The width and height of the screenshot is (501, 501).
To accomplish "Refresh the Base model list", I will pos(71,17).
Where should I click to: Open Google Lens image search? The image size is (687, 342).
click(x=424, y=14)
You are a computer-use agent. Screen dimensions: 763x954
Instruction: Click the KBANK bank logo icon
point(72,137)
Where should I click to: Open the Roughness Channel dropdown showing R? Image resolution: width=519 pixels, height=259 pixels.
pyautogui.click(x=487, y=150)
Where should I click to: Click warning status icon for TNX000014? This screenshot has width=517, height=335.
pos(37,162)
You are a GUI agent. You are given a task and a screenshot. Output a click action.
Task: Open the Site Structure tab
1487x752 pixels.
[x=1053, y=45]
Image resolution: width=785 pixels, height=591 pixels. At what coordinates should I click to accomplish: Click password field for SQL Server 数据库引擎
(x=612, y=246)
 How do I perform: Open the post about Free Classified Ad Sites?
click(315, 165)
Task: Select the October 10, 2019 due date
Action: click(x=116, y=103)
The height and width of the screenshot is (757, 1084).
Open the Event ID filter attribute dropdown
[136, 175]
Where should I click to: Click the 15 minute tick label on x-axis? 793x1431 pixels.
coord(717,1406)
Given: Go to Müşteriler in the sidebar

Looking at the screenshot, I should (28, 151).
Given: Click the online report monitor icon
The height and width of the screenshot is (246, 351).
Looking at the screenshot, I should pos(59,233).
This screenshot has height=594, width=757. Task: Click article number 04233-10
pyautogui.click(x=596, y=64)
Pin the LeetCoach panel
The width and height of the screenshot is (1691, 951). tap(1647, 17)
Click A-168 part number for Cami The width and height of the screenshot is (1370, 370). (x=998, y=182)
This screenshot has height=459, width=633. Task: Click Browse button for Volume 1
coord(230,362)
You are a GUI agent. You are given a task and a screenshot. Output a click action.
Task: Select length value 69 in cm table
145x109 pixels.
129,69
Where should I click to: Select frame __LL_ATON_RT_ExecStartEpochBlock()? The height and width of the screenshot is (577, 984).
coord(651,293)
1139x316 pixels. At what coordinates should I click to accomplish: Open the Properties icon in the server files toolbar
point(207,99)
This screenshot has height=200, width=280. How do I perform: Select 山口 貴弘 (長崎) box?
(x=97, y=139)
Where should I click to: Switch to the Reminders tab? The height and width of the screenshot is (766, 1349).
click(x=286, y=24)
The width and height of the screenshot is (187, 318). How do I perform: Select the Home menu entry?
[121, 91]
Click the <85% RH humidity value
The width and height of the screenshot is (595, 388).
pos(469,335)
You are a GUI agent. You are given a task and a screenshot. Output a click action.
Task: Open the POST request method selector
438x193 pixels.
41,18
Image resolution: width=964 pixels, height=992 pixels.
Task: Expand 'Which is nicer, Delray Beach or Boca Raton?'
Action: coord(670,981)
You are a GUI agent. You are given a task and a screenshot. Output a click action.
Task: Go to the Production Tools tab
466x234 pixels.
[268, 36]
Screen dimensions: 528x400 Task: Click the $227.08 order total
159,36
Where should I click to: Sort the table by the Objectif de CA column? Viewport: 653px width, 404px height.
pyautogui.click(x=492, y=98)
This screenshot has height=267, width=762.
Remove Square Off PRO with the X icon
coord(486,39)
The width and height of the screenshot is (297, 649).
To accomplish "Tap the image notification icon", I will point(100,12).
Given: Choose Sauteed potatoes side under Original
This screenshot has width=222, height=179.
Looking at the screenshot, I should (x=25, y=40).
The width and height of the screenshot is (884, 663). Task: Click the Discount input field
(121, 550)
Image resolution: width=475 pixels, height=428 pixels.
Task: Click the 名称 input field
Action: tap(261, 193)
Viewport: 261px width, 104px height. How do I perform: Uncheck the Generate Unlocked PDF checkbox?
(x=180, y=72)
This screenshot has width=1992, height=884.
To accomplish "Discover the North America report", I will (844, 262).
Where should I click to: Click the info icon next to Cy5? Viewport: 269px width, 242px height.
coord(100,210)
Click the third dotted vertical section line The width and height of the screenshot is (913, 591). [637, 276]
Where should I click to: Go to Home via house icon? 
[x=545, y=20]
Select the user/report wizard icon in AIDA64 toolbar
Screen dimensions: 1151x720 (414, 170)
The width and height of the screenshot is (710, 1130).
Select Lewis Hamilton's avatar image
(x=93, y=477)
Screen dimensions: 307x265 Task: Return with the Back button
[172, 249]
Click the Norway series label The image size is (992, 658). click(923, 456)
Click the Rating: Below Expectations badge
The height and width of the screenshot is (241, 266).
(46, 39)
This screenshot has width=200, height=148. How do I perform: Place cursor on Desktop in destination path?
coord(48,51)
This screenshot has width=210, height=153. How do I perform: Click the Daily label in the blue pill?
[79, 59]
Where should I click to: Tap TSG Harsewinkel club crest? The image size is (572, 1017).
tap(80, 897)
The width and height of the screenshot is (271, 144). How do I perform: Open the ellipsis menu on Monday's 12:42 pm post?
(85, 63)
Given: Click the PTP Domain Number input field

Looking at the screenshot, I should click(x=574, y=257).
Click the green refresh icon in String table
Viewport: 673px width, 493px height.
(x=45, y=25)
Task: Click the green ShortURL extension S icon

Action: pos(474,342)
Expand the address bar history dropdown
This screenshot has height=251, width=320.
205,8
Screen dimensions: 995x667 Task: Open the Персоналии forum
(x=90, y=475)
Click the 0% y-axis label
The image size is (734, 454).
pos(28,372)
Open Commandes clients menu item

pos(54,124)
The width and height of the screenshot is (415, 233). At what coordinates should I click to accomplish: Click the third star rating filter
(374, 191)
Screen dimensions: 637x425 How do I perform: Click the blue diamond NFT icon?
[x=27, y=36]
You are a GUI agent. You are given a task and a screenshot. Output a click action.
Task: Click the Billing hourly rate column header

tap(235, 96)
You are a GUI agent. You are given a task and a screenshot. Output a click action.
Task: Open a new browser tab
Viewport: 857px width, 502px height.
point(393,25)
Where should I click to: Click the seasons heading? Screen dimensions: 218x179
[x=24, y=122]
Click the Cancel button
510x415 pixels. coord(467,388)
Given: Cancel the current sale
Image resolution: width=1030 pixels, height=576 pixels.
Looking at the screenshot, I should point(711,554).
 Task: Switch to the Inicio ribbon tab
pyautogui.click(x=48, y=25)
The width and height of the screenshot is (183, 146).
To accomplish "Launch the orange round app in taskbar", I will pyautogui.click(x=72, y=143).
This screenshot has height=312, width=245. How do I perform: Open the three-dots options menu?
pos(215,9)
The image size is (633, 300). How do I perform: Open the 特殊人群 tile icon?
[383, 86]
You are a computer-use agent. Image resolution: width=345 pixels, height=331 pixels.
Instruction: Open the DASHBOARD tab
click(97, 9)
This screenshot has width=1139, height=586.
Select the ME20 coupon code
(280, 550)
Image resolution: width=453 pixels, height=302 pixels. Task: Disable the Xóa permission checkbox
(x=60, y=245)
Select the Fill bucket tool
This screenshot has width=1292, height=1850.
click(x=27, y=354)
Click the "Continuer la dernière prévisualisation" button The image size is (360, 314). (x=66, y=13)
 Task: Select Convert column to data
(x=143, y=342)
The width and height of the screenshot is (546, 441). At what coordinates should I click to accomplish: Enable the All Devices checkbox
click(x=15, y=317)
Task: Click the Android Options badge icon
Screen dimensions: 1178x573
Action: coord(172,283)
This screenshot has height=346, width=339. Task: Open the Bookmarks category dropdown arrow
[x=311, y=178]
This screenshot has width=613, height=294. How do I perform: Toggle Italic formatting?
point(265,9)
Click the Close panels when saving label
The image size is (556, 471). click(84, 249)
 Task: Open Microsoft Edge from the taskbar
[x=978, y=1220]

• _Activity_
What is needed is an exact copy of the lines from the one containing "Instruction: Open the DASHBOARD tab" to the end of the data; please add nothing else.

• _Completed exercise_
Instruction: Open the DASHBOARD tab
click(97, 9)
This screenshot has width=1139, height=586.
Select the ME20 coupon code
(280, 550)
Image resolution: width=453 pixels, height=302 pixels. Task: Disable the Xóa permission checkbox
(x=60, y=245)
Select the Fill bucket tool
This screenshot has width=1292, height=1850.
click(x=27, y=354)
Click the "Continuer la dernière prévisualisation" button The image size is (360, 314). (x=66, y=13)
 Task: Select Convert column to data
(x=143, y=342)
The width and height of the screenshot is (546, 441). At what coordinates should I click to accomplish: Enable the All Devices checkbox
click(x=15, y=317)
Task: Click the Android Options badge icon
Screen dimensions: 1178x573
Action: coord(172,283)
This screenshot has height=346, width=339. Task: Open the Bookmarks category dropdown arrow
[x=311, y=178]
This screenshot has width=613, height=294. How do I perform: Toggle Italic formatting?
point(265,9)
Click the Close panels when saving label
The image size is (556, 471). click(84, 249)
 Task: Open Microsoft Edge from the taskbar
[x=978, y=1220]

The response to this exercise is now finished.